Lovely as the ash trees may be along the Chain of Lakes, the Minneapolis Park and Recreation Board will begin cutting them down to battle the emerald ash borer and revive some of the city's prized green space.
Minneapolis is in the sixth year of its $1.7 million annual plan to tear down and replace 40,000 ash trees, part of the city's attack on the invasive ash borer that's taking down millions of trees across the eastern United States and Canada. Other cities in Minnesota, including St. Paul, also are wrestling with the disease.
Ralph Sievert, the Park Board's forestry director, said passersby will notice the work around Lake Harriet, Bde Maka Ska/Lake Calhoun, Cedar Lake, and to a lesser degree Lake of the Isles. When crews are on site, the lake paths may be temporarily rerouted for a few hours.
"Most people will probably think things look a little better because you can see the water more clearly" after removal of the brush, Sievert said.
Most of the ash trees to be removed are about 10 inches in diameter, while some are as big as 30 inches. Many of them are volunteers, meaning they self-seeded, and have grown in the underbrush near the lakes.
Injections can hold off the disease, but eventually the metallic-green beetle will kill any ash tree it infests. Its larvae gnaw on a tree's inner bark, limiting the tree's ability to transport nutrients and water and eventually killing it.
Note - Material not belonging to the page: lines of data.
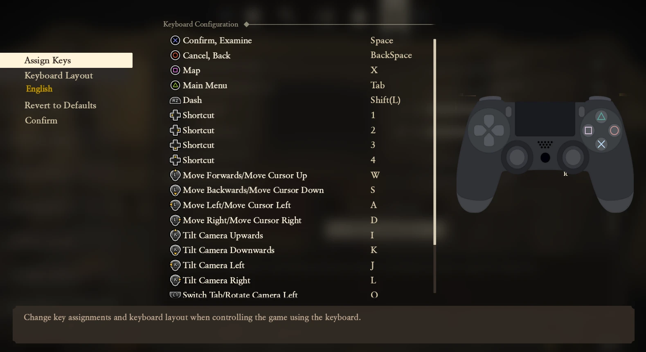This screenshot has height=352, width=646.
Task: Click the cross button icon beside Confirm, Examine
Action: [x=175, y=40]
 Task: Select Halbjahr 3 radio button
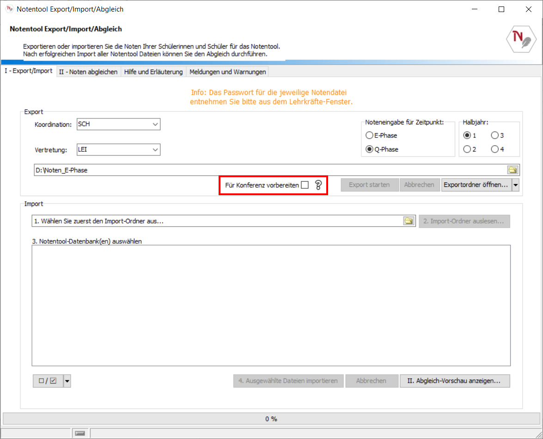494,136
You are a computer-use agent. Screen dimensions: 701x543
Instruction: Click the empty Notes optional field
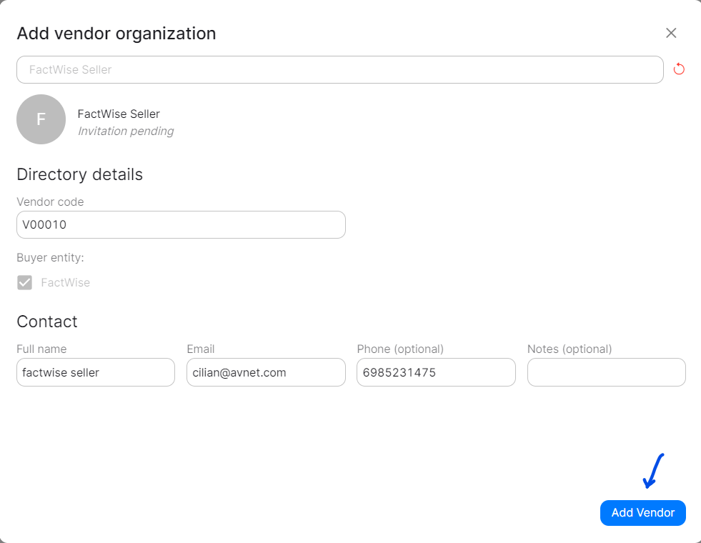[x=606, y=372]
A large ash tree die-off would leave city staffers unable to keep pace with cleanup and replacement, so Minneapolis officials decided to remove the trees rather than wait for them to die. Removing live trees also decreases the risk of damage and injury from limbs falling off dying trees.
"There'll still be some ash trees out there that you'll miss, but the idea is you won't have them all die at once," Sievert said.